> Exercise description:
Two lines in the data below mark the range: the one with "Prev (129, 2079)" and the one with "Trisus (323, 2398)". Return both, along with every line between them, exactly.

> Record excerpts:
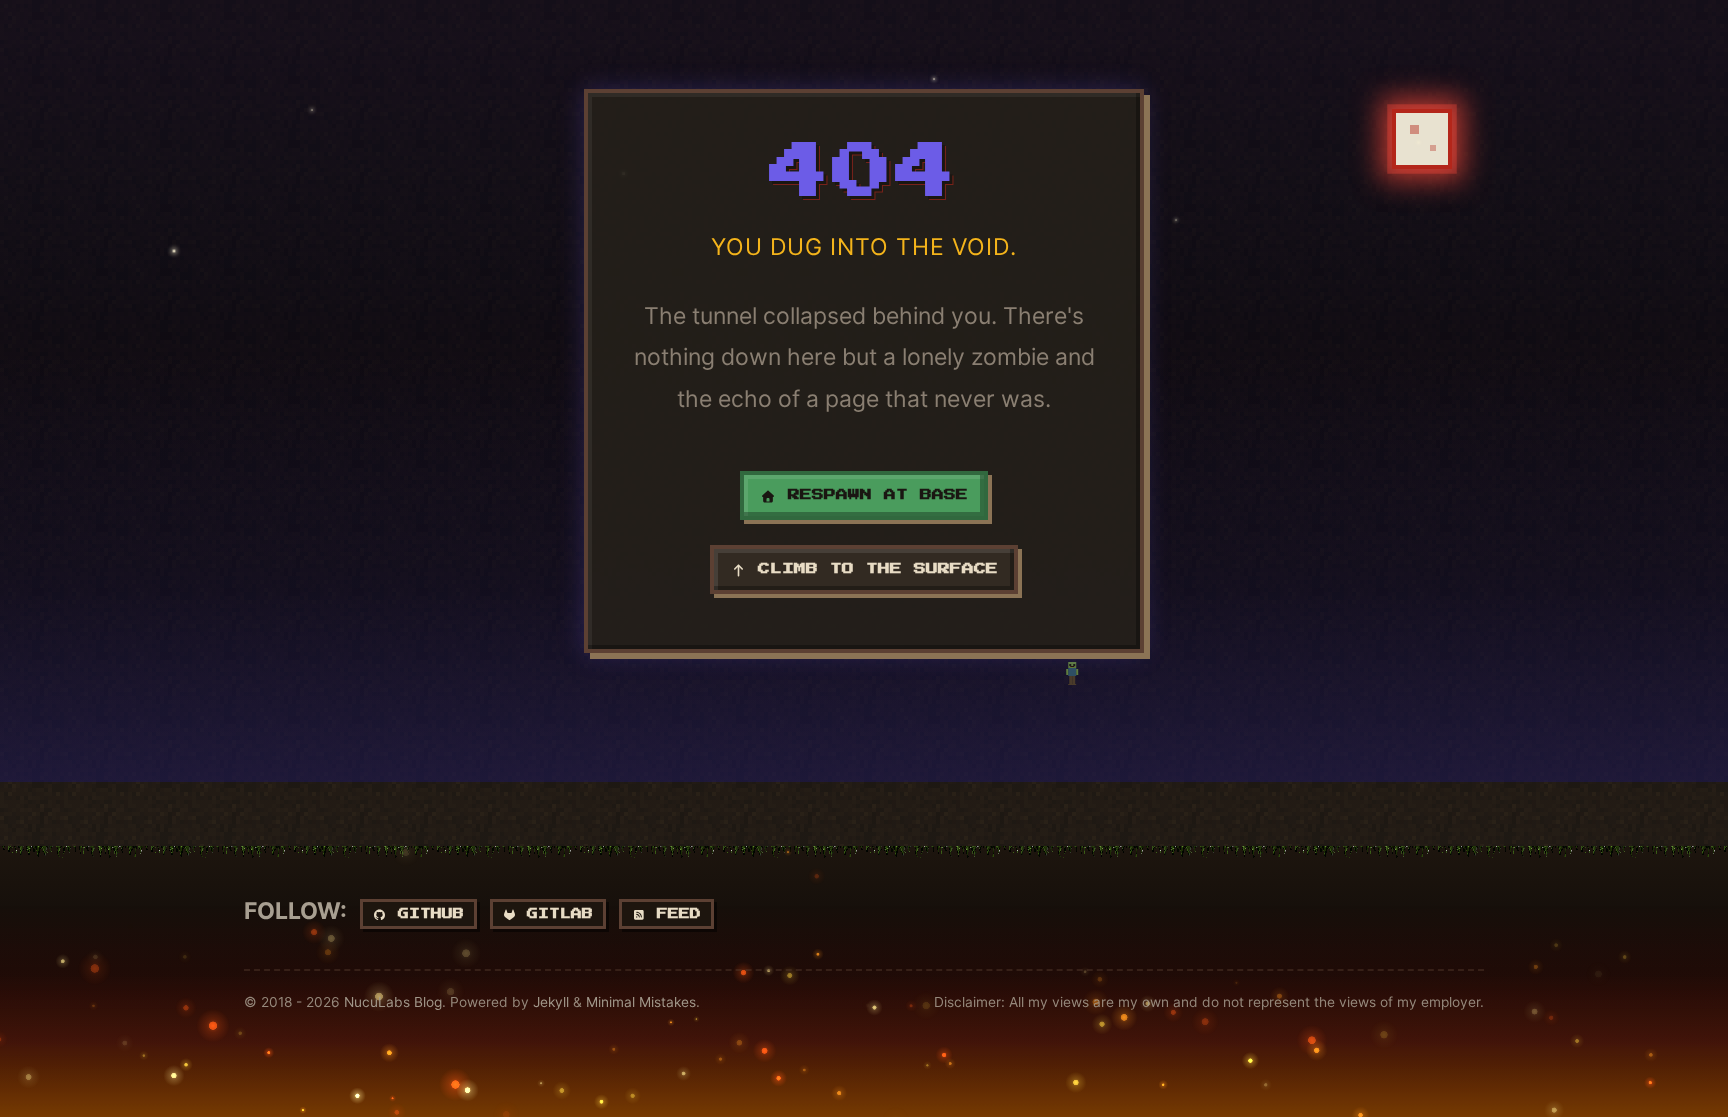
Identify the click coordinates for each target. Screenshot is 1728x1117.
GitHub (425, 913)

...

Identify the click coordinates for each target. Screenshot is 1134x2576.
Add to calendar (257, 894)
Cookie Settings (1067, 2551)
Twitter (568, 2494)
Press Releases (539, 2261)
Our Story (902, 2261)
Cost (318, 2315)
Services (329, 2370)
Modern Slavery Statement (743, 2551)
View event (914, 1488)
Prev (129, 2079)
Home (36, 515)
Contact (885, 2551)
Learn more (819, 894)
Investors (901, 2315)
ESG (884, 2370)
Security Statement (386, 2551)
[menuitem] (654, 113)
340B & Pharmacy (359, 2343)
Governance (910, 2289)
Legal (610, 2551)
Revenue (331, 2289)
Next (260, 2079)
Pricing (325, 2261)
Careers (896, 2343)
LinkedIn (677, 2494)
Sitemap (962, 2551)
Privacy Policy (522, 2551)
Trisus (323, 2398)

* * *

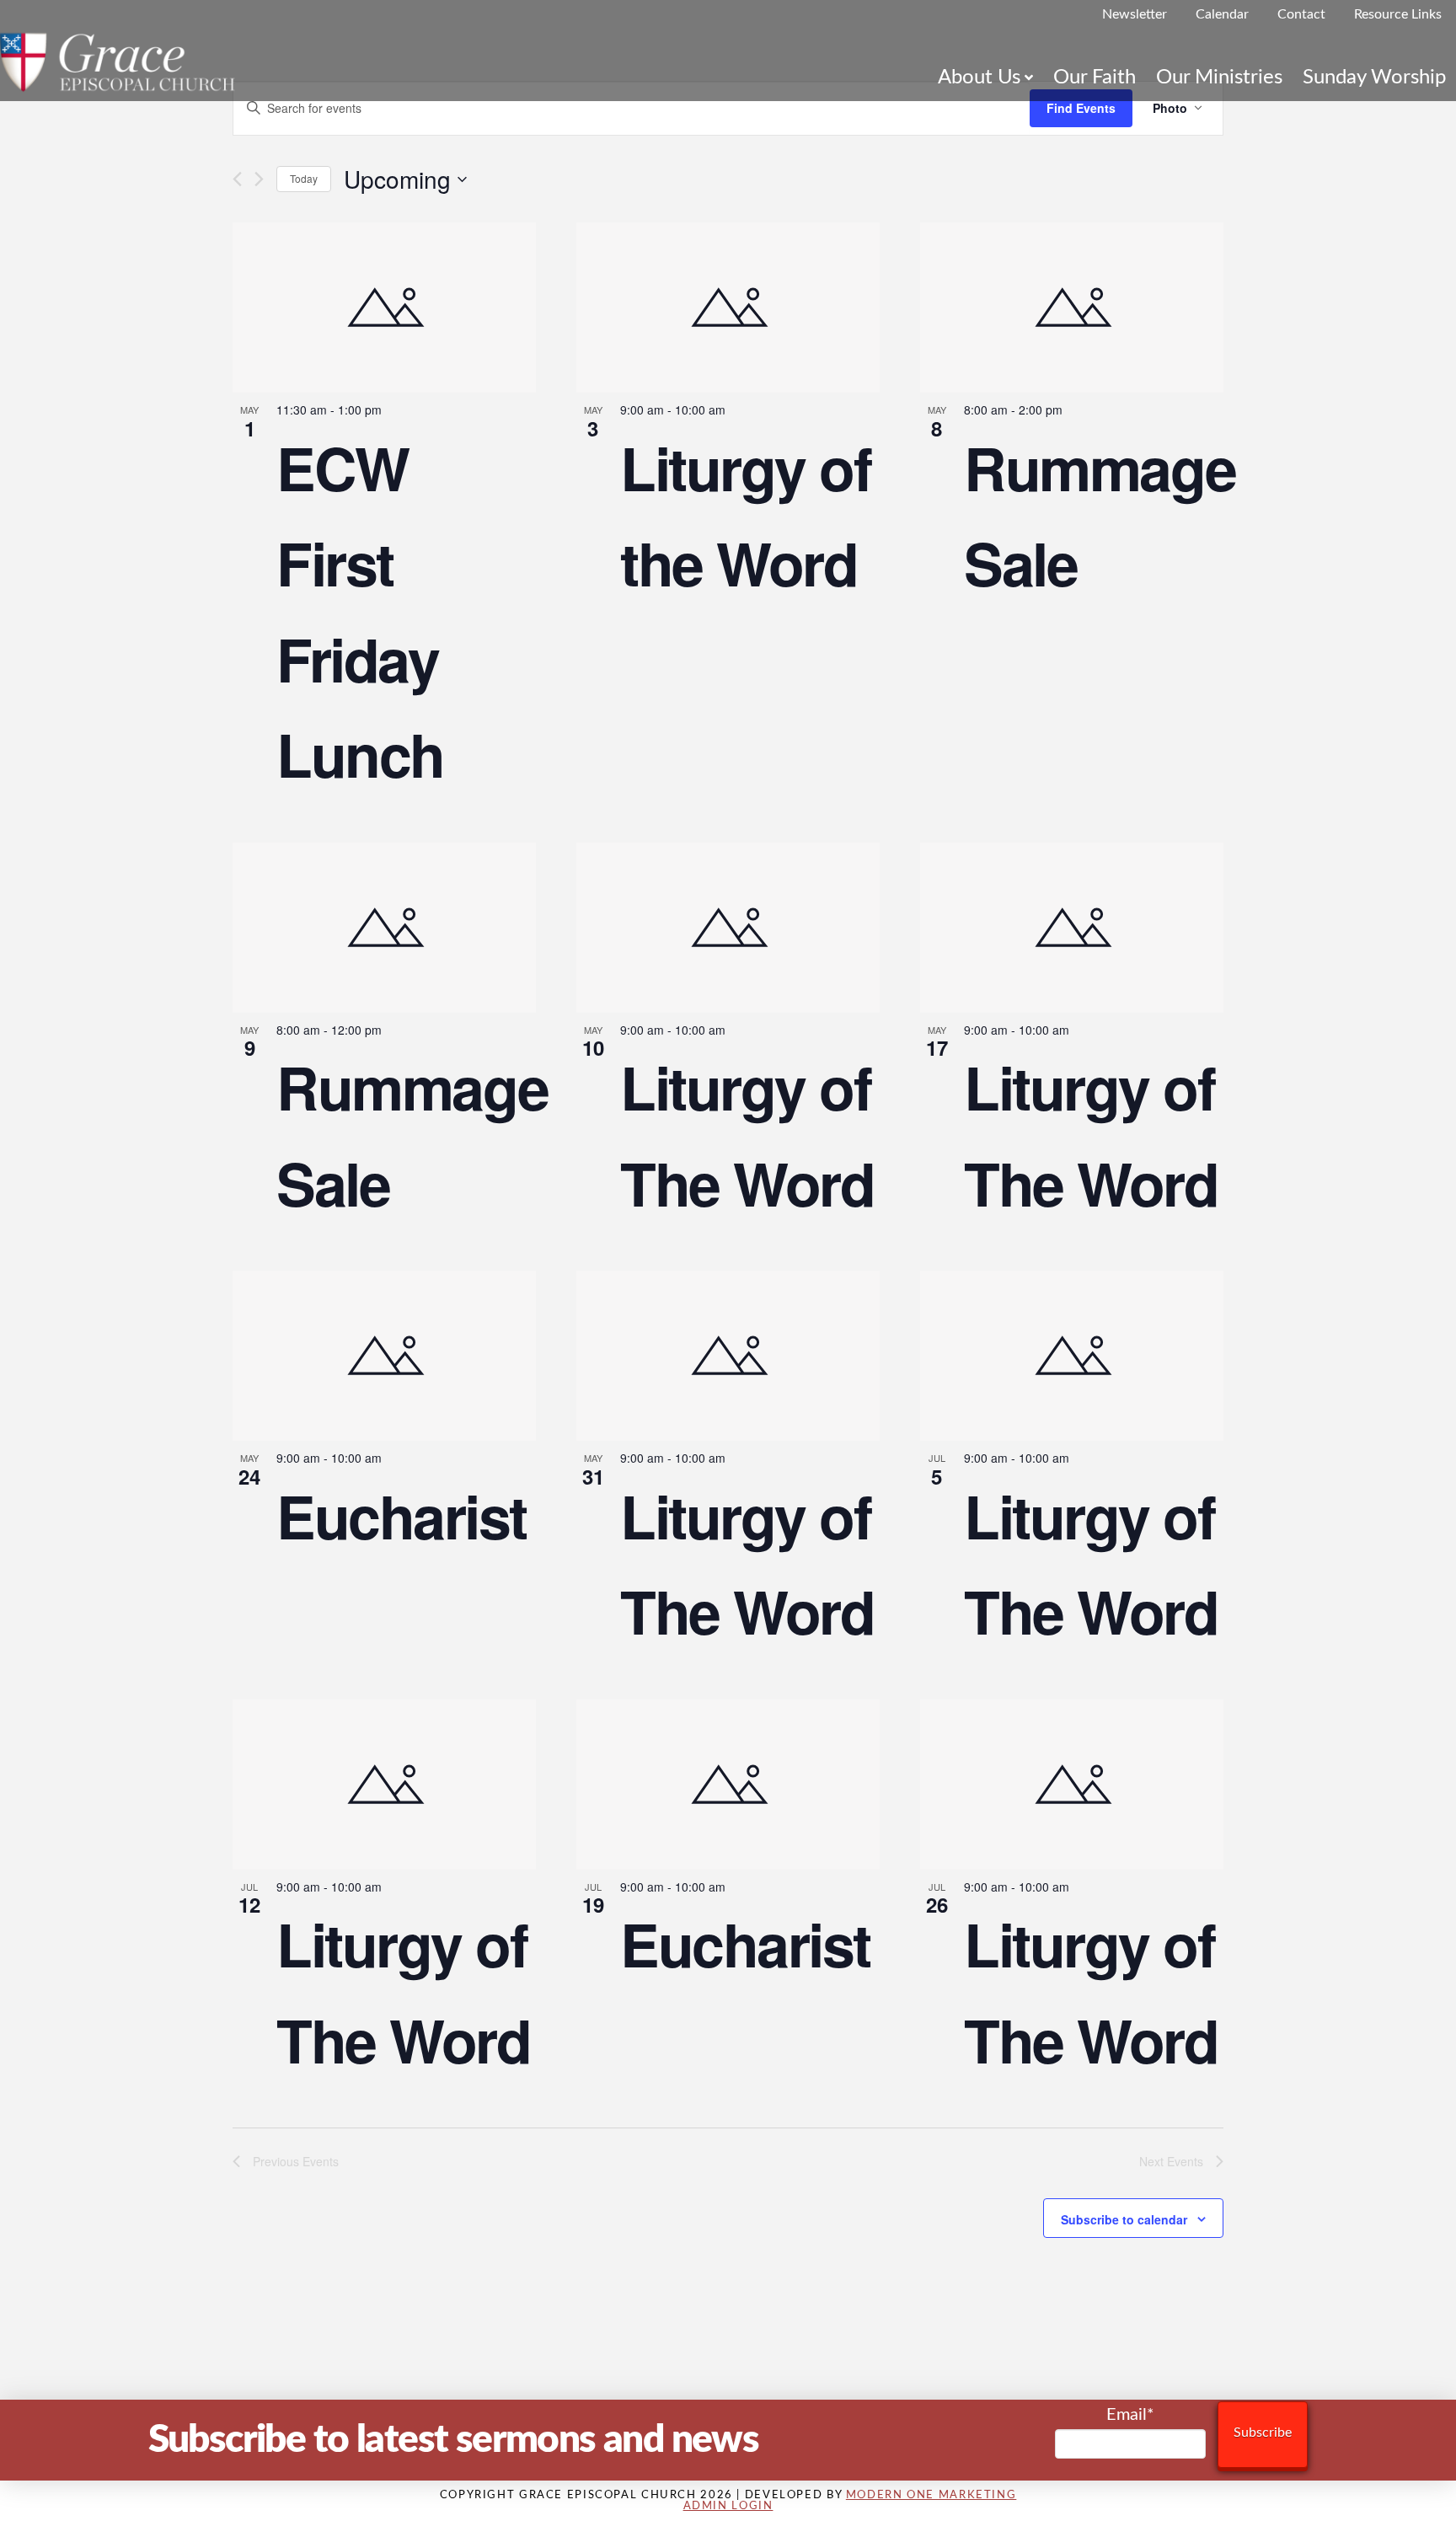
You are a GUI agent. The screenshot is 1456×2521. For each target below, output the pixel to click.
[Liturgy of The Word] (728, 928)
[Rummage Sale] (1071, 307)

> Task result:
Prev (129, 2079)
Home (36, 515)
Contact (885, 2551)
Learn more (819, 894)
Investors (901, 2315)
ESG (884, 2370)
Security Statement (386, 2551)
[menuitem] (654, 113)
340B & Pharmacy (359, 2343)
Governance (910, 2289)
Legal (610, 2551)
Revenue (331, 2289)
Next (260, 2079)
Pricing (325, 2261)
Careers (896, 2343)
LinkedIn (677, 2494)
Sitemap (962, 2551)
Privacy Policy (522, 2551)
Trisus (323, 2398)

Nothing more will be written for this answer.